Auch viele Venezianer leben gut davon, ihre Wohnungen via Airbnb an Touristen zu vermieten, während sie selbst in Mestre wohnen. Und auf Mallorca sind aus einfachen Bauern mehrfache Millionäre geworden, weil sie das als Ackerfläche wertlose Land an der Küste teuer an Hotelentwickler verkauft haben und sich auch für den traurigsten Schafstall noch ein Käufer aus Skandinavien oder Deutschland fand.
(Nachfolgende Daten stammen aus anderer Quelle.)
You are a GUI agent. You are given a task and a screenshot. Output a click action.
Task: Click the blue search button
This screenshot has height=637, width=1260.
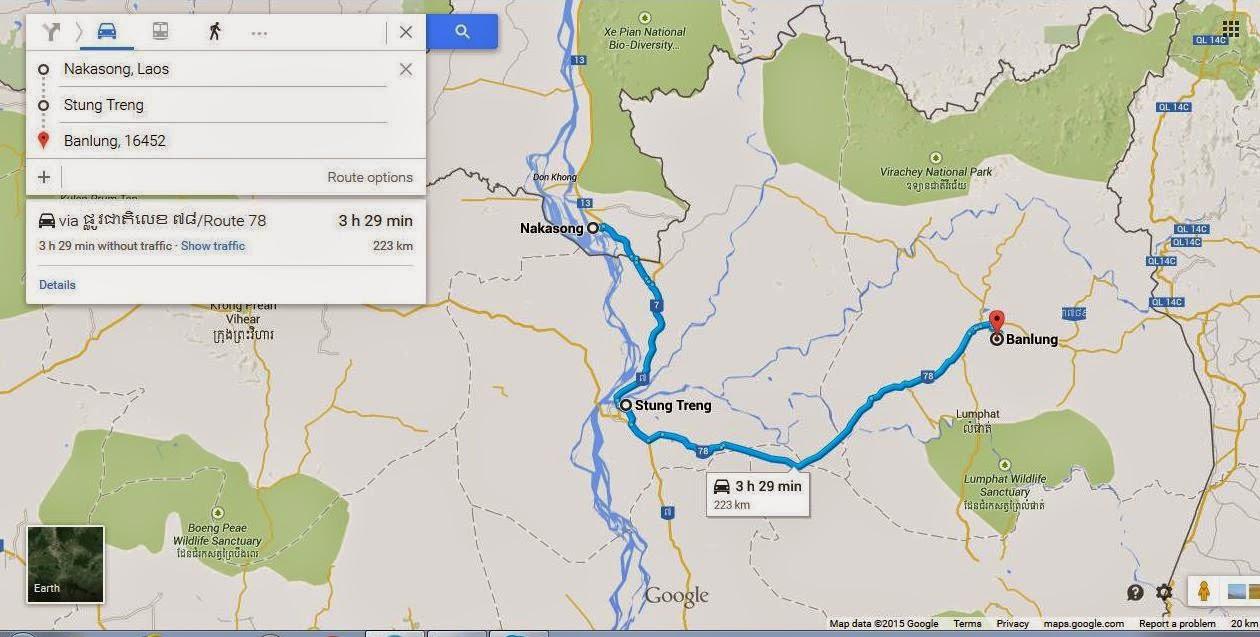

Nicht wenige, die nun den Ausverkauf ihrer Heimat beklagen, haben einst kräftig daran mitgewirkt und sehr gut verdient. Die Menschen, die heute protestieren, sind häufig Zugezogene, die vom Tourismusboom vor allem die Schattenseite kennen: niedrige Löhne auf der einen, hohe Lebenshaltungskosten auf der anderen Seite. Doch der Grund des Übels sitzt nicht im Charterflugzeug aus Düsseldorf, sondern liegt an einer verkehrten Politik an Ort und Stelle. Dort werden die Bebauungspläne erstellt, die lieber eine weitere Hotelanlage vorsehen als günstige Mietwohnungen. Wer irreguläre Ferienwohnungen verbietet, muss das Verbot auch durchsetzen. Doch stattdessen steigt das touristische Angebot immer weiter – und findet eine Nachfrage.